<<<<

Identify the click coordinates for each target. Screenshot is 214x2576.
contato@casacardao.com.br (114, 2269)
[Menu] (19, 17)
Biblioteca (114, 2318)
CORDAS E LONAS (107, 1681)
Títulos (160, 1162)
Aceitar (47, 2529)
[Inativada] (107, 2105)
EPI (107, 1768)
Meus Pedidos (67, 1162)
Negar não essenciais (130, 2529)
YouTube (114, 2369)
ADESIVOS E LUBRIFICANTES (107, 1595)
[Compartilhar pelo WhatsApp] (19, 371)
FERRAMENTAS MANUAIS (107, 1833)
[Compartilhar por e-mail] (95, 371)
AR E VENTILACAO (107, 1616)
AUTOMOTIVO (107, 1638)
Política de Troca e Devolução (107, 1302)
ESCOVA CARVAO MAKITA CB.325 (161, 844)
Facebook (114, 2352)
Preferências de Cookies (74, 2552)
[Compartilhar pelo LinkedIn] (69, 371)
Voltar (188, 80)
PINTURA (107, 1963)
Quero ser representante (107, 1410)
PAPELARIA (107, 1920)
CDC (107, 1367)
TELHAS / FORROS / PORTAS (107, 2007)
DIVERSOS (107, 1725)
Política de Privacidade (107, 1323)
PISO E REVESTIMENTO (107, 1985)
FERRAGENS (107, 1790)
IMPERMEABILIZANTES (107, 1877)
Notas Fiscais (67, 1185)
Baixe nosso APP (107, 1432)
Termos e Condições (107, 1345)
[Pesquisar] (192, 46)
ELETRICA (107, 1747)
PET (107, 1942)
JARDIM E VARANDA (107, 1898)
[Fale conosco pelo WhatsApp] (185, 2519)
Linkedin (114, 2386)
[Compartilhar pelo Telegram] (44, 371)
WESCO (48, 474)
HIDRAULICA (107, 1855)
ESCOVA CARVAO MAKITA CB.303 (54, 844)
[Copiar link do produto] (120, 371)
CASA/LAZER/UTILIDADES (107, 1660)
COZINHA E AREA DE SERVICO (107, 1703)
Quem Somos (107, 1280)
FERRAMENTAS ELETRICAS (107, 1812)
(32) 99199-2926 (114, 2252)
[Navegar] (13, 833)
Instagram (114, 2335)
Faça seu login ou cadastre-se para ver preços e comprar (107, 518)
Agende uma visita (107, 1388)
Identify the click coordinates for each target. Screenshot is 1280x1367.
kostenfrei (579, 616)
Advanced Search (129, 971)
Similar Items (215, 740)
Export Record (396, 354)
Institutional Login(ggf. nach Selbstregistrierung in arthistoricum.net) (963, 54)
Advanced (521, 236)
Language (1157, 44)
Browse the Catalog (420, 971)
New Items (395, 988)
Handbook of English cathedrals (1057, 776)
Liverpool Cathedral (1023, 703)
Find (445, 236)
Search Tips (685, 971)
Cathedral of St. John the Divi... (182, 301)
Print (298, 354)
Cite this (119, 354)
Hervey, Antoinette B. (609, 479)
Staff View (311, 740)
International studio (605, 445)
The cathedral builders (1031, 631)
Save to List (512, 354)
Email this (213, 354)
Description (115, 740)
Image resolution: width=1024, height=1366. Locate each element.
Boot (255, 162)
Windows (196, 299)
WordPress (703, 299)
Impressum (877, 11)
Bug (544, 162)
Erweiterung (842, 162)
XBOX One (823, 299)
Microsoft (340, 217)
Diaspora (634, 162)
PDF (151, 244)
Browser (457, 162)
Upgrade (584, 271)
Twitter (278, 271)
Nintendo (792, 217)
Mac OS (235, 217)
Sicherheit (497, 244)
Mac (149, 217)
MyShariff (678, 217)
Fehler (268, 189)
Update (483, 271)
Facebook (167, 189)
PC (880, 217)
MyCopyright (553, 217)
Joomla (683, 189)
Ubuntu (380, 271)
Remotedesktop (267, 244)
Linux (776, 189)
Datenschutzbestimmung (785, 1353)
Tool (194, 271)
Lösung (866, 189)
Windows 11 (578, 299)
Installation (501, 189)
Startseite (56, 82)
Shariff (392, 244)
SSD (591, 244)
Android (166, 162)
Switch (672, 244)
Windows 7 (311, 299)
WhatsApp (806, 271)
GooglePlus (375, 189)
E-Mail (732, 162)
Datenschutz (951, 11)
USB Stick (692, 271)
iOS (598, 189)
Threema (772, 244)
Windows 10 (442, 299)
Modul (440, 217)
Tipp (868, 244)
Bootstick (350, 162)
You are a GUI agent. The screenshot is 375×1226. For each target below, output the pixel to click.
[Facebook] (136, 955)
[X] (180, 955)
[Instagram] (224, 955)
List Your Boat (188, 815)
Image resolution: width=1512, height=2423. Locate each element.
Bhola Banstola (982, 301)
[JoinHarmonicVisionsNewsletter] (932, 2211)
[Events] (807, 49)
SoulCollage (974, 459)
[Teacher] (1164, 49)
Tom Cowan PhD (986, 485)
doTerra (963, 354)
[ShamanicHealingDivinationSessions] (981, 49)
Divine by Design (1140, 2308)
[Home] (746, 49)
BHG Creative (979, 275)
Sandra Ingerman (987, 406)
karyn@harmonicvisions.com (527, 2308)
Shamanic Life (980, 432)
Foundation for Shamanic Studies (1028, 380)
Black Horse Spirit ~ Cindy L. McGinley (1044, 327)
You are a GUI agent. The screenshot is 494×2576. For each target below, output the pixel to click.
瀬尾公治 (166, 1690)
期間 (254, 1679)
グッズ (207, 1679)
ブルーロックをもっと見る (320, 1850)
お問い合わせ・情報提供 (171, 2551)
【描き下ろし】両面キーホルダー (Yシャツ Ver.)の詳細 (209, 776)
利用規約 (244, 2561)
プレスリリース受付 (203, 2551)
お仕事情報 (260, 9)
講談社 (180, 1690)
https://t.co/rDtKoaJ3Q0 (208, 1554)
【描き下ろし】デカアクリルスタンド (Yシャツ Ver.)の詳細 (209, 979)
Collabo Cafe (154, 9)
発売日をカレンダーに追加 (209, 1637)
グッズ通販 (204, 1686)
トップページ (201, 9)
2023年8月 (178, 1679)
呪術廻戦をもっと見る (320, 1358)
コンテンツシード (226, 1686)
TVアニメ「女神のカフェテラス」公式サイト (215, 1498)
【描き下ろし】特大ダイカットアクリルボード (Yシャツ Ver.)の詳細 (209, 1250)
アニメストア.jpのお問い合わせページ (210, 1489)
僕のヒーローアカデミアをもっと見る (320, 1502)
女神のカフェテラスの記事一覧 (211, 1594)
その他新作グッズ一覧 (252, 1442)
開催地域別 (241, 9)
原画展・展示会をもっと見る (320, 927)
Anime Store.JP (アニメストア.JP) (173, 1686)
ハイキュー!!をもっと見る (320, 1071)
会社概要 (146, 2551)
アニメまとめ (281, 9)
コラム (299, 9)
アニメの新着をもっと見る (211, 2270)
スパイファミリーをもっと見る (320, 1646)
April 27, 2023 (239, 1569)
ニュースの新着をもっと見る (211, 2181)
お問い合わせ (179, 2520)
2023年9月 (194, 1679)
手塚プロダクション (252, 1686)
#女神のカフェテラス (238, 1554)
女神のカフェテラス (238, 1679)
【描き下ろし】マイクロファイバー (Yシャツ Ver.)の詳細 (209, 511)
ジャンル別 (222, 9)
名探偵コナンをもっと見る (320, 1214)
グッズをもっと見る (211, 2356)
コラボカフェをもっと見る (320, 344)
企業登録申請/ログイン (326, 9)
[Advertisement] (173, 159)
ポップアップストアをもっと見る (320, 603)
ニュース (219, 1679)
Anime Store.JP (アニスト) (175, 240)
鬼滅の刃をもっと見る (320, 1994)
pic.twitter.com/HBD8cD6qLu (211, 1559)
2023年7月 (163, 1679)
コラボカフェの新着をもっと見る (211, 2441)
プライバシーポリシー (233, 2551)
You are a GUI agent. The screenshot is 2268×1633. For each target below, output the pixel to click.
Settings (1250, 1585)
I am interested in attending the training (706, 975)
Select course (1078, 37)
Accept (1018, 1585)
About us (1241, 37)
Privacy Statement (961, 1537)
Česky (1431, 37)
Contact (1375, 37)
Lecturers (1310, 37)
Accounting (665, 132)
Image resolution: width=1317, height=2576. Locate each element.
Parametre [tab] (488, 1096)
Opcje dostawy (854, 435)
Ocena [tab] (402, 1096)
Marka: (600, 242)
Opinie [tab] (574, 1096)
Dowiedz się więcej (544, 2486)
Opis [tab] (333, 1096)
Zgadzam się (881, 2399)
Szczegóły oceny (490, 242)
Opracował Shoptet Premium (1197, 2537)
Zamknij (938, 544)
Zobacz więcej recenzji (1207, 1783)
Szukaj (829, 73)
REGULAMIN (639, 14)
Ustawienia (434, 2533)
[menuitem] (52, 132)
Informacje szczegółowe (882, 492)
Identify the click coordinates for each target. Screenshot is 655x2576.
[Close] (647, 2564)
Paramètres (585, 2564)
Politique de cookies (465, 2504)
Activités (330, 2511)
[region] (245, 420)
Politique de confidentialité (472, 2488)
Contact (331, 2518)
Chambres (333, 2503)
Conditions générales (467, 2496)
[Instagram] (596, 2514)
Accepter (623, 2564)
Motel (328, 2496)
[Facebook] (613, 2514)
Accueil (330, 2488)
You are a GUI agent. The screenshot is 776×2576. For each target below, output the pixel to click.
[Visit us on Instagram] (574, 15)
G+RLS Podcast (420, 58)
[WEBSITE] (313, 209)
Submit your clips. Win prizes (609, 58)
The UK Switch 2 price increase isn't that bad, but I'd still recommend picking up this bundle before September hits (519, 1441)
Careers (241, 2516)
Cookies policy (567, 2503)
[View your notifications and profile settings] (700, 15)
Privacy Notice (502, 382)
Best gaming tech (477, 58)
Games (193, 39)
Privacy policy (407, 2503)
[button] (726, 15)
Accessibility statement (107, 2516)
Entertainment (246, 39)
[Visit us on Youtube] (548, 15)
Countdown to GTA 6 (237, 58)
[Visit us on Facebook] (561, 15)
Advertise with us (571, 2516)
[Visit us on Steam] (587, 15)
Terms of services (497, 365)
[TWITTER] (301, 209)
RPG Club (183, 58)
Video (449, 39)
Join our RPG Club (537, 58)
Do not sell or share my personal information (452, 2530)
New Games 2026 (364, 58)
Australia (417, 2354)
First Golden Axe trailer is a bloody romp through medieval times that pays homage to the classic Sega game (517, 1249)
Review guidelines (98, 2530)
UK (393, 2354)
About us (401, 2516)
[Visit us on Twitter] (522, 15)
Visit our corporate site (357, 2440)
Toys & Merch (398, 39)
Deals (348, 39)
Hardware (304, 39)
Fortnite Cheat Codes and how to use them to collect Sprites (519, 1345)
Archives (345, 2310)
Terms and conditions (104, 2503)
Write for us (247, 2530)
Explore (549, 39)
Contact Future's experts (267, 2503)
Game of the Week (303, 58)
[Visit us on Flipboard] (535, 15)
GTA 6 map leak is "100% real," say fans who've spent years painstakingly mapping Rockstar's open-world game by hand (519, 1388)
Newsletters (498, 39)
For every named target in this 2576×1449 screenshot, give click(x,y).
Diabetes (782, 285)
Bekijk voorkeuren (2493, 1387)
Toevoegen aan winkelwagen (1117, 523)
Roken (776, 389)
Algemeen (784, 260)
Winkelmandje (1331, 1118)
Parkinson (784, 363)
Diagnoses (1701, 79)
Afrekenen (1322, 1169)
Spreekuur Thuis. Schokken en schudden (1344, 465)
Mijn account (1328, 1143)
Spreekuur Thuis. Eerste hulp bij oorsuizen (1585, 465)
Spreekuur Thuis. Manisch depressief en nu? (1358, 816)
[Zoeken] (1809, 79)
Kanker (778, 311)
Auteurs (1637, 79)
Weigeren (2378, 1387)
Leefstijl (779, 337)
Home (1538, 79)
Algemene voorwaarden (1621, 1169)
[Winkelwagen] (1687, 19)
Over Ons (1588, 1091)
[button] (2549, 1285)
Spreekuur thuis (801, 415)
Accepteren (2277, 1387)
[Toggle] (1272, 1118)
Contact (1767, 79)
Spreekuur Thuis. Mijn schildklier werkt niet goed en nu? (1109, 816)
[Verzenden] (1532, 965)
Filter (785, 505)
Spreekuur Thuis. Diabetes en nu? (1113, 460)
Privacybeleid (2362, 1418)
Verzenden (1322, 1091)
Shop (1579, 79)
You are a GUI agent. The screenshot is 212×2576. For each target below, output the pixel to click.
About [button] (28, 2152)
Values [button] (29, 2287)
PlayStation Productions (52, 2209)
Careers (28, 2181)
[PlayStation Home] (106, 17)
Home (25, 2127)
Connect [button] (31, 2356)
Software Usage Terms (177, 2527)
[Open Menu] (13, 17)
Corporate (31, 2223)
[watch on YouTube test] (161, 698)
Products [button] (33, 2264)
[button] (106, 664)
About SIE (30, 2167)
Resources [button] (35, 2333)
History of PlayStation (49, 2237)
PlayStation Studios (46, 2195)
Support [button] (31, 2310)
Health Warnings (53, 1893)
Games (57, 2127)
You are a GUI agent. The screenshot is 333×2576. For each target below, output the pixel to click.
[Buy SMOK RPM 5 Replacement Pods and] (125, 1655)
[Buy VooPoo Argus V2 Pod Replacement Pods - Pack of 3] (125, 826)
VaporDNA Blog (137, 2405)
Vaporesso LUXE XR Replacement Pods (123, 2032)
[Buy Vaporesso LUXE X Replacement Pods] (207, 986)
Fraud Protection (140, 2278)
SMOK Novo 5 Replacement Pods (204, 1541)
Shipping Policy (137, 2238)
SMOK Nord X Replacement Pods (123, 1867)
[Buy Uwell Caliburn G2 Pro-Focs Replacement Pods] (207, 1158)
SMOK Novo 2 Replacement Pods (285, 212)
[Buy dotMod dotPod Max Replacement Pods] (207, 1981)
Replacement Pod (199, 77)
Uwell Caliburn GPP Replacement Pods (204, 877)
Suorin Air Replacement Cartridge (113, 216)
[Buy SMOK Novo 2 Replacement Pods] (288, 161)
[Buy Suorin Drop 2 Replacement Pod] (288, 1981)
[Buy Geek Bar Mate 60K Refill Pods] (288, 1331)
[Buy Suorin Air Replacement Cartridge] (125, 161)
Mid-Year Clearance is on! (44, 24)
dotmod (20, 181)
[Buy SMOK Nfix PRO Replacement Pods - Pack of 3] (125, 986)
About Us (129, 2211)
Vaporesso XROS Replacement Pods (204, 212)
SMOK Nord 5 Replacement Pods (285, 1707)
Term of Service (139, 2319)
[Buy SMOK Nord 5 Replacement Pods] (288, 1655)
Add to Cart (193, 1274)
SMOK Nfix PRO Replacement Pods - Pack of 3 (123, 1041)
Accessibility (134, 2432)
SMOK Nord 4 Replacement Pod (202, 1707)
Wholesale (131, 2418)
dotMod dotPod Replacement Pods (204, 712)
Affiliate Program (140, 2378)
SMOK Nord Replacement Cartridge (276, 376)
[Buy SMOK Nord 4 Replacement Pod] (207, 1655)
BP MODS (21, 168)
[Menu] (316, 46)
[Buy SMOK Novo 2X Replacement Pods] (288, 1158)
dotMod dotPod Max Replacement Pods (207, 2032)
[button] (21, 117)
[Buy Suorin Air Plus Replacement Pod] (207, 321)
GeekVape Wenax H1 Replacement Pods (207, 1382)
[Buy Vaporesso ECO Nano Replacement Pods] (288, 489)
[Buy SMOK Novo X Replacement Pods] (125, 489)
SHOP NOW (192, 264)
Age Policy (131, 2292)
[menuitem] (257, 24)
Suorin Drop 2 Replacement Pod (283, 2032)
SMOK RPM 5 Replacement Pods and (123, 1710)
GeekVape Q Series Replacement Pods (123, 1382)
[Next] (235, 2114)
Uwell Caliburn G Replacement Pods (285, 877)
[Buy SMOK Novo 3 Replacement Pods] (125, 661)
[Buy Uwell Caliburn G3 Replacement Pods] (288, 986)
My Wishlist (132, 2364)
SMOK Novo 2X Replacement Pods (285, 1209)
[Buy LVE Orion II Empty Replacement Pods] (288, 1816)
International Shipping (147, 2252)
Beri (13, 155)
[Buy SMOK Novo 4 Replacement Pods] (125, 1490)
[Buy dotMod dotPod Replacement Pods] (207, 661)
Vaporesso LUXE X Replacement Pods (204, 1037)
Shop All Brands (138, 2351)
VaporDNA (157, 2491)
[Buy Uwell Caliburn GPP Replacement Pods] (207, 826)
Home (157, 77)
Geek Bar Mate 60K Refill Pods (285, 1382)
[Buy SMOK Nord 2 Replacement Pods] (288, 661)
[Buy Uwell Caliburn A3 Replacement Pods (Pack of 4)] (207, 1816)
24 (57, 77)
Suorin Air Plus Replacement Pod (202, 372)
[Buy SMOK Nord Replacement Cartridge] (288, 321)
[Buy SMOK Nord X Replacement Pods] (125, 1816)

>>>>

**Directions**
Look for the string "PlayStation" in the entries above. Copy every line that has it.

**Reply**
PlayStation Productions (52, 2209)
[PlayStation Home] (106, 17)
History of PlayStation (49, 2237)
PlayStation Studios (46, 2195)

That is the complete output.